Nikon SLR Cameras

Canon? Honestly just need some professional opinions on canons?

Michelle
Michelle

I'm a sophomore photography student and i have a nikon but I've used a canon before and just like the quality better, so i just need suggestions

Steve P
Steve P

Use what YOU are comfortable with and gives you the best results. Honestly, Canon or Nikon are no better than the other. You can get different OPINIONS all day long, but that is all they are.

fhotoace
fhotoace

If you already have Nikon's, then stick with that system

You will certainly not gain any advantage when it comes to sensor performance by switching camera brands

http://www.dxomark.com/...as/Ratings

And the cost of replacing all the Nikkor lenses can be substantial. I know, because in the early 1990's I moved from Canon to Nikon after my old trusty Canon cameras with FD and FL lenses became obsolete.

I do not know how you measured the quality of the Nikon and Canon cameras, but as a person who currently uses my Nikon's and some of my clients Canon's, there's really no difference except in sensor performance.

And that I don't have to spend as much time in the Nikon cameras menu as I do with Canon cameras since all the changes I make (ISO, resolution, white balance, shooting mode and EV modifications) are done using various buttons on the camera

Most of my pro friends who own their own equipment have Nikon's and two of them moved from Canon to Nikon when the Nikon D3 was introduced at the China Olympics.

The pros I know who are staffers, use the cameras supplied to them by their employer and most (but not all) supply Canon cameras.

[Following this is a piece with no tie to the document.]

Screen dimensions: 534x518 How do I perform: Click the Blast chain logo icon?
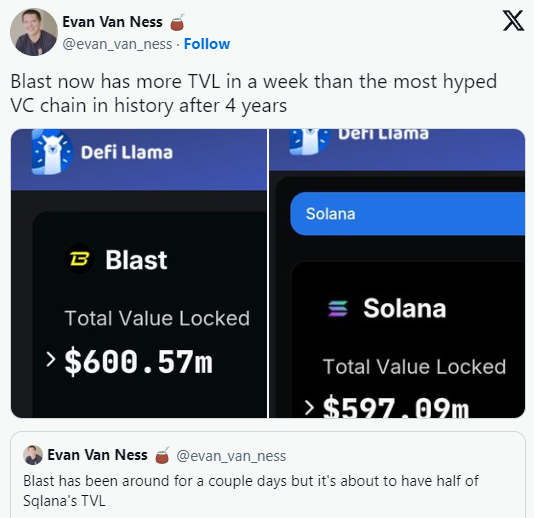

In the end, cameras and lenses are just tools There's no reason to sell all your Craftsman tools to by Snap-On or Mac tools The tool is only as good as the craftsman.

As a student, you will be using some kind of entry level dSLR to keep your costs down and as you have the money to budget for more equipment, it makes more sense to keep what you have and add glass as you can budget for it than take a loss and switch systems.

Matt
Matt

The differences are pretty small until you get to the really high end cameras. The majority of world press photographers shoot Canon, with Nikon coming in second. Canon dominates sports photography, while I think Nikon does a bit better with the fashion photographers and the like. But part of that is because decades ago, these companies got into certain niches and that has propagated through the generations.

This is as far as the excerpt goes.